[Assignment] If pictures appear, leave them out, and return exactly the lines from the one holding "The width and height of the screenshot is (469, 255)." through the last line of the listing below.

[Records provided]
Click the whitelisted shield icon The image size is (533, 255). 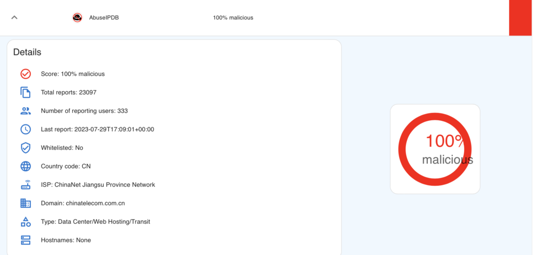click(26, 148)
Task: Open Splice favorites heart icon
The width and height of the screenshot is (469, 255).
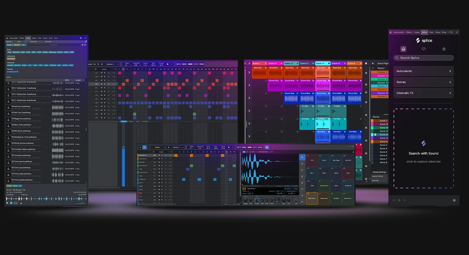Action: (x=423, y=49)
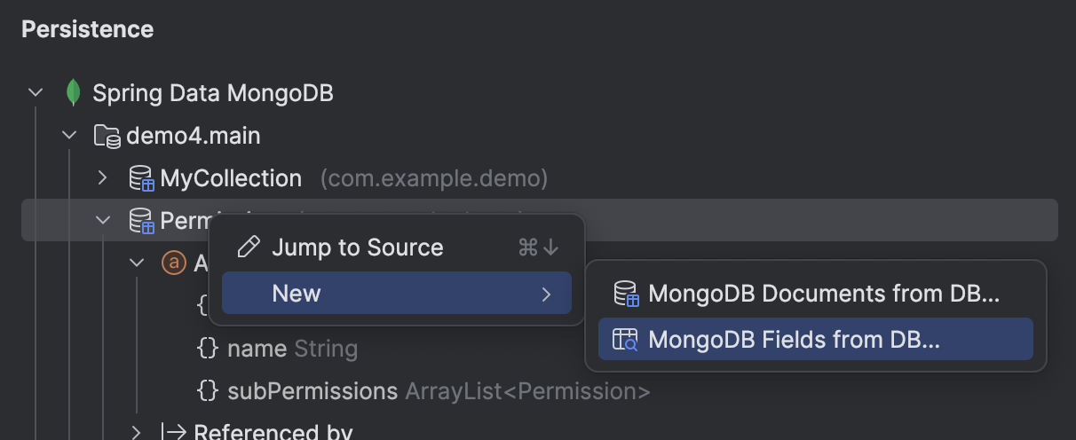Click the Spring Data MongoDB leaf icon
This screenshot has height=440, width=1076.
coord(74,92)
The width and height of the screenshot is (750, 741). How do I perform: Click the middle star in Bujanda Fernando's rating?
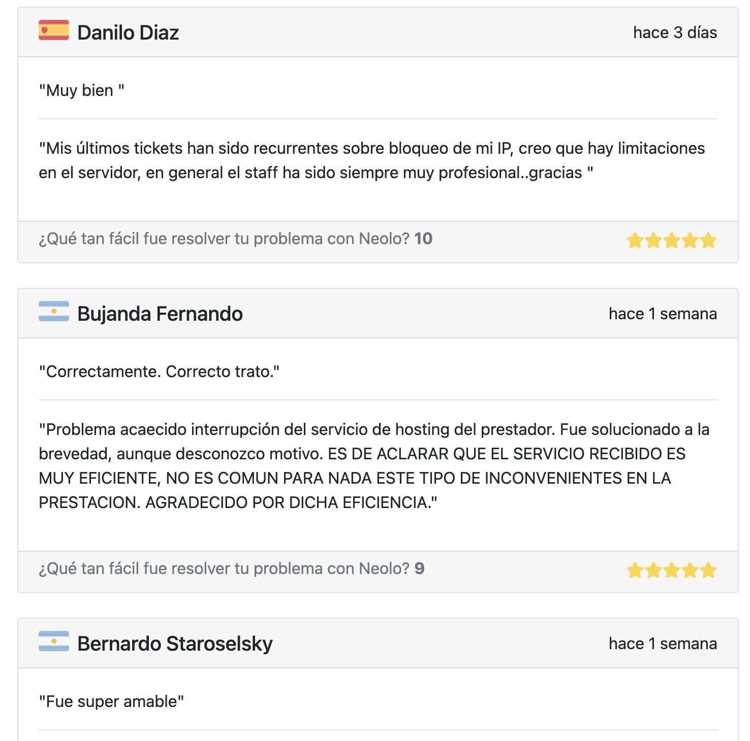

[Solution to this problem]
The width and height of the screenshot is (469, 255).
Action: (x=423, y=49)
Click the Spring Data MongoDB leaf icon
This screenshot has height=440, width=1076.
coord(74,92)
The width and height of the screenshot is (750, 741). How do I perform: Click the middle star in Bujanda Fernando's rating?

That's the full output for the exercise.